Task prompt -> Begin at the line containing "Raphael Pena (722, 1458)" in the entries below and end at the line containing "Loyalty Points (1236, 2133)"; transcribe that range exactly and nothing outside it.

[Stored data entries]
=-=-=

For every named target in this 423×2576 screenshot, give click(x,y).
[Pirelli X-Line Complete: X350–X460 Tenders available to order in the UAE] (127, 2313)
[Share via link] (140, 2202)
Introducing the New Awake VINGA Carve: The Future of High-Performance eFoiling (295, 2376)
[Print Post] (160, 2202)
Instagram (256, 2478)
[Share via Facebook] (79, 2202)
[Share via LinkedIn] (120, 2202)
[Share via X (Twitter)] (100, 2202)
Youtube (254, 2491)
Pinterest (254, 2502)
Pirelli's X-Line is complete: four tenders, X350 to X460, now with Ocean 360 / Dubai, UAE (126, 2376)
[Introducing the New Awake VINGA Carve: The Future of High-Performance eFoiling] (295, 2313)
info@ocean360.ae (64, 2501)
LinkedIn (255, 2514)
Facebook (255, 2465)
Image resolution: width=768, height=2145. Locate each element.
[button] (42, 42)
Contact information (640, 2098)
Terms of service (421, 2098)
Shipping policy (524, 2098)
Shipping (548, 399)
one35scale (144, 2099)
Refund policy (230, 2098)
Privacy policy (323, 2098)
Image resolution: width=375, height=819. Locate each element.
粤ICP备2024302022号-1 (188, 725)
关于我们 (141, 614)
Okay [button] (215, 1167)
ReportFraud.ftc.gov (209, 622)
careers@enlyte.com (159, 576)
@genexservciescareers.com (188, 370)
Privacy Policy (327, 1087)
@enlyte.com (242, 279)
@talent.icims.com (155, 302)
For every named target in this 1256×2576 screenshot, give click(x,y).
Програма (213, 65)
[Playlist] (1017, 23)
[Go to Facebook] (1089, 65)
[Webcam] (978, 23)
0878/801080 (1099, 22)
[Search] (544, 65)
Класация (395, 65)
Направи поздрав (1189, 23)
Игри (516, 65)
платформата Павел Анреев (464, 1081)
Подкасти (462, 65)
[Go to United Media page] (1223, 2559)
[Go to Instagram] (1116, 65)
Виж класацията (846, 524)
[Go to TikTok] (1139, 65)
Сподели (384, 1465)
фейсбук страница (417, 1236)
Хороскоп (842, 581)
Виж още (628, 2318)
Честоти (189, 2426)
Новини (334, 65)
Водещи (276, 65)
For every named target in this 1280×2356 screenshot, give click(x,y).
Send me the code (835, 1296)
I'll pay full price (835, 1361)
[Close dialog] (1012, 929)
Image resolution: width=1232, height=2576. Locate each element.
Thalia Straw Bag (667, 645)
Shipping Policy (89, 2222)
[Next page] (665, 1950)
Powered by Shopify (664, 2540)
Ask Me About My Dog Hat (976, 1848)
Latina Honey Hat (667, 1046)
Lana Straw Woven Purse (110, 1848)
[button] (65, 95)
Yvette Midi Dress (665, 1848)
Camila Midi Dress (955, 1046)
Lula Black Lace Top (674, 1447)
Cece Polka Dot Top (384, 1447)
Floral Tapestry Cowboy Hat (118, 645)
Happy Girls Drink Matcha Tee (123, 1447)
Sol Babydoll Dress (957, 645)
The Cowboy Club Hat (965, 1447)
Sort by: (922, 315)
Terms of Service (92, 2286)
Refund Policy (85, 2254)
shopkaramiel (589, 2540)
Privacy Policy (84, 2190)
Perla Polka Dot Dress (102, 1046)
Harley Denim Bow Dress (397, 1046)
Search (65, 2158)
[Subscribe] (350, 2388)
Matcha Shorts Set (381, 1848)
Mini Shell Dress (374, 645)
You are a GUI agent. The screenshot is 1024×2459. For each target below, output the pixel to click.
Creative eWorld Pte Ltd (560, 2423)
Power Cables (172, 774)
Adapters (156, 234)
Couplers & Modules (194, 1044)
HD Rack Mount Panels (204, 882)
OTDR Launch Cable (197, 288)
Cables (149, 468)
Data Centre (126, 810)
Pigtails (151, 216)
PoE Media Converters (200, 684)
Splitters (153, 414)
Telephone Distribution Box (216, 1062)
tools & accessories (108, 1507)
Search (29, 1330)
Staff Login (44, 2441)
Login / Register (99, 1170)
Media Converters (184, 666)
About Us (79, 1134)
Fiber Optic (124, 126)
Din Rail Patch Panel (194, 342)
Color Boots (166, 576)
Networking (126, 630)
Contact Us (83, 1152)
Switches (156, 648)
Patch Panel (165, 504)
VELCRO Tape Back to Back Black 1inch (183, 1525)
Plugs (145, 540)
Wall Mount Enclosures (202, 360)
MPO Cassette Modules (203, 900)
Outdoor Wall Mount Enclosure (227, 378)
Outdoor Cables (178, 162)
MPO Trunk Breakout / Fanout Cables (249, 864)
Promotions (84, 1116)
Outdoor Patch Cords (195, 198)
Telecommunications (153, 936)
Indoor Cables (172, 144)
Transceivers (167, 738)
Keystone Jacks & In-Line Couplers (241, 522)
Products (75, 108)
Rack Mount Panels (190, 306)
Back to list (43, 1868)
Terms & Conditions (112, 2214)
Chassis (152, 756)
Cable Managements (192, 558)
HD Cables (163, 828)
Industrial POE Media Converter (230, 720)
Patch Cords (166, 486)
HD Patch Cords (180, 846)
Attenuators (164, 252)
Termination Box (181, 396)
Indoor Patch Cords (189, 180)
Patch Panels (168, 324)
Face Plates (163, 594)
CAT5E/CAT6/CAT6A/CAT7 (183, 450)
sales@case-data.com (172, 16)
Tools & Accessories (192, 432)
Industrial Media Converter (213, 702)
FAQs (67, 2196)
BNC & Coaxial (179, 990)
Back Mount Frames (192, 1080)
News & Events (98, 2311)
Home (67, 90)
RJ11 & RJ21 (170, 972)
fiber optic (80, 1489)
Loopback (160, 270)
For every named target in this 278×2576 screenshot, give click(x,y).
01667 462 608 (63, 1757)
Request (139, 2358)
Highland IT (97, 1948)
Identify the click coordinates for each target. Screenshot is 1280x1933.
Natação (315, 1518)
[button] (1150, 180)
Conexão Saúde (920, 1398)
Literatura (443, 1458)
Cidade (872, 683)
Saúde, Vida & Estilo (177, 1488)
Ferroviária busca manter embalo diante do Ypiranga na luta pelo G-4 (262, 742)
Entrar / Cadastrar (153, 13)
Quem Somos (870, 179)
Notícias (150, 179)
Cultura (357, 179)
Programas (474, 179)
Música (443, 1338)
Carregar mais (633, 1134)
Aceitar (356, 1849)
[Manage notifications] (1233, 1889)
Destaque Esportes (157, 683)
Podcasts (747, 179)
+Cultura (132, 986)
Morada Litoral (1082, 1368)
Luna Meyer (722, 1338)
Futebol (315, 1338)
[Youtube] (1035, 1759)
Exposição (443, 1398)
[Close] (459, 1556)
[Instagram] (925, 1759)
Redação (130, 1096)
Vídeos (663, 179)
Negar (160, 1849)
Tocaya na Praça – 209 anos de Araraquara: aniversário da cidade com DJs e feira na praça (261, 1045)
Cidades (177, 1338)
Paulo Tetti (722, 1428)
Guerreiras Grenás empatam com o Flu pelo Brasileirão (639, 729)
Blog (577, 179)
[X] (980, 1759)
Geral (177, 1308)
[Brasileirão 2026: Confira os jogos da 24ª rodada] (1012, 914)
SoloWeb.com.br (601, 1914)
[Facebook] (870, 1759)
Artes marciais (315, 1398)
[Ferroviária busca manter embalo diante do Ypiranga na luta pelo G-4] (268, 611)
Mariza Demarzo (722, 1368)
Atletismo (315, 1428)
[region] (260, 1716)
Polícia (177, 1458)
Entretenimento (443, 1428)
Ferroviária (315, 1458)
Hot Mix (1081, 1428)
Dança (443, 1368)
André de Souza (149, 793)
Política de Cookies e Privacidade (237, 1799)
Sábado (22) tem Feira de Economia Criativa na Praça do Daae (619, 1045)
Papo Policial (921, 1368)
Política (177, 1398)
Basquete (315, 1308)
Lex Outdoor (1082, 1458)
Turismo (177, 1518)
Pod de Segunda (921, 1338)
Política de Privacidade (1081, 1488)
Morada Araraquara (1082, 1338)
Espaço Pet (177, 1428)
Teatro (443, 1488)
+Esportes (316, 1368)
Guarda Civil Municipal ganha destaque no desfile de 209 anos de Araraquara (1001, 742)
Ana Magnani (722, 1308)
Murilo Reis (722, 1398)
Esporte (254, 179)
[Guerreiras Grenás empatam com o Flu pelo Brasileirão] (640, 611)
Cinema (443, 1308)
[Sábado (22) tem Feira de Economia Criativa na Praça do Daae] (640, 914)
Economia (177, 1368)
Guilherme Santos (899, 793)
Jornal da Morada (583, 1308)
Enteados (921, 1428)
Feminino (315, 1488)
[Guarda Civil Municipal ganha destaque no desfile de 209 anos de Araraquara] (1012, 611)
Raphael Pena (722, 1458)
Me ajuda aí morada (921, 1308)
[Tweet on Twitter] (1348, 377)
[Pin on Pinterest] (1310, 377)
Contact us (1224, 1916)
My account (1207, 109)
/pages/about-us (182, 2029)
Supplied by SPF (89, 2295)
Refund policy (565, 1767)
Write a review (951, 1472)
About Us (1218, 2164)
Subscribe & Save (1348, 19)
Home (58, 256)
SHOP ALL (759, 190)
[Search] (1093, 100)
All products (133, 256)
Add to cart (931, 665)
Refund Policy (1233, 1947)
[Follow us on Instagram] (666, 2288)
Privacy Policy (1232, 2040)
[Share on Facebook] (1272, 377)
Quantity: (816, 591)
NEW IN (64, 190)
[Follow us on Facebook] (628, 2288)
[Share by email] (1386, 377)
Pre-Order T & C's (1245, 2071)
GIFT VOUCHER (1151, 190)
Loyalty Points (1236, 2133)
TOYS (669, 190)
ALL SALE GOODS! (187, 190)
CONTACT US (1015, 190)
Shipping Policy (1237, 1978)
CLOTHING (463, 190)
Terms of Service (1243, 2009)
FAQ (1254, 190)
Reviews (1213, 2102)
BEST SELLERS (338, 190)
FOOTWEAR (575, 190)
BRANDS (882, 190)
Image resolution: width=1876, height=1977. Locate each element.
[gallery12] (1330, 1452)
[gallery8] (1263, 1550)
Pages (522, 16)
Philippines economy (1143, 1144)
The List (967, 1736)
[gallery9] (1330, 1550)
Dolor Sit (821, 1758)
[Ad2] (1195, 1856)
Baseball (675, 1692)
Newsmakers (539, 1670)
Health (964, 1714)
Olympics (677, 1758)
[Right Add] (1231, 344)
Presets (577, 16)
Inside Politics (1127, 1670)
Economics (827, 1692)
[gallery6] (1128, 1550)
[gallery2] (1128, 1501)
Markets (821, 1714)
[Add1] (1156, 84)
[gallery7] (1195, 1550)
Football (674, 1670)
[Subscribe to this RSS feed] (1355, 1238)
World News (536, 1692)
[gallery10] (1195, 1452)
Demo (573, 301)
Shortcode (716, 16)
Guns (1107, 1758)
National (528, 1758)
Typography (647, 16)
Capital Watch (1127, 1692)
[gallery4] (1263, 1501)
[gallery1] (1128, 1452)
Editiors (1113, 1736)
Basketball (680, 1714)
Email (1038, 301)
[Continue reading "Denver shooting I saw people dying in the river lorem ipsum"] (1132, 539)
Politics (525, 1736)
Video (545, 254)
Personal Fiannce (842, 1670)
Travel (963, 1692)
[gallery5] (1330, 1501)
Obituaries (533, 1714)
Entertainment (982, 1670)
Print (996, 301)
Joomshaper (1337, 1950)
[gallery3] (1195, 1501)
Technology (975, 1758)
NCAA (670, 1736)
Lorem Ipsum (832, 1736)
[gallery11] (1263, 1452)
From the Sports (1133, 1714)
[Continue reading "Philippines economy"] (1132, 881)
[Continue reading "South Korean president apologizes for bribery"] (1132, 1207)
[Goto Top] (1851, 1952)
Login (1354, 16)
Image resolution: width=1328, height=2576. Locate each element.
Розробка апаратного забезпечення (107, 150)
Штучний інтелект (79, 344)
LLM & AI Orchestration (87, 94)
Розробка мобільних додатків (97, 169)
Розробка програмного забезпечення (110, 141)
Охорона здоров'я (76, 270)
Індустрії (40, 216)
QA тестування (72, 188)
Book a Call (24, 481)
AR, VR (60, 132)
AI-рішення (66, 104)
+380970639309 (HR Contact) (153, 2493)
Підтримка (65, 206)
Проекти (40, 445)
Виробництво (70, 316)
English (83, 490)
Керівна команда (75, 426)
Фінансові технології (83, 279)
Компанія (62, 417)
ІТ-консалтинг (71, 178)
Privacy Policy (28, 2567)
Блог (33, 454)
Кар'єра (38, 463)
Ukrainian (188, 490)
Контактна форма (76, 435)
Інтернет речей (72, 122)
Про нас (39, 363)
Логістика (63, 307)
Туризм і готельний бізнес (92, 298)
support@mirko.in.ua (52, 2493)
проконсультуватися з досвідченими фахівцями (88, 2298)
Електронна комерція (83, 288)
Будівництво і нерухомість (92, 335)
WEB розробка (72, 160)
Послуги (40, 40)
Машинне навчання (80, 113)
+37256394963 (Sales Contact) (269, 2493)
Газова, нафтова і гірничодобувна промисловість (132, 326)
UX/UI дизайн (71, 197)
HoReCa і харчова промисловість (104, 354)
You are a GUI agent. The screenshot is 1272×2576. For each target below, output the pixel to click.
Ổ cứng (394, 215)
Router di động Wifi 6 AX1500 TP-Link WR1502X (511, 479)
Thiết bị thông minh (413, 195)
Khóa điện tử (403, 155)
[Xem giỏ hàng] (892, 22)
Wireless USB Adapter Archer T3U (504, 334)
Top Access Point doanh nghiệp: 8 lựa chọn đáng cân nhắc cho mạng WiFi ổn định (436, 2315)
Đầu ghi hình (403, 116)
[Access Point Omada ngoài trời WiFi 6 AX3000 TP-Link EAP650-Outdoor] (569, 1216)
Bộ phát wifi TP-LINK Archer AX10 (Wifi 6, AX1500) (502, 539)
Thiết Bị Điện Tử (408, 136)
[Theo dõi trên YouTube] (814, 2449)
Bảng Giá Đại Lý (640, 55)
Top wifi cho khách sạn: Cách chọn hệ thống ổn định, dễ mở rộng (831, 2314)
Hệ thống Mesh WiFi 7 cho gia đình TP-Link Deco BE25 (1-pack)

=-=-=

Task result ->
Raphael Pena (722, 1458)
Me ajuda aí morada (921, 1308)
[Tweet on Twitter] (1348, 377)
[Pin on Pinterest] (1310, 377)
Contact us (1224, 1916)
My account (1207, 109)
/pages/about-us (182, 2029)
Supplied by SPF (89, 2295)
Refund policy (565, 1767)
Write a review (951, 1472)
About Us (1218, 2164)
Subscribe & Save (1348, 19)
Home (58, 256)
SHOP ALL (759, 190)
[Search] (1093, 100)
All products (133, 256)
Add to cart (931, 665)
Refund Policy (1233, 1947)
[Follow us on Instagram] (666, 2288)
Privacy Policy (1232, 2040)
[Share on Facebook] (1272, 377)
Quantity: (816, 591)
NEW IN (64, 190)
[Follow us on Facebook] (628, 2288)
[Share by email] (1386, 377)
Pre-Order T & C's (1245, 2071)
GIFT VOUCHER (1151, 190)
Loyalty Points (1236, 2133)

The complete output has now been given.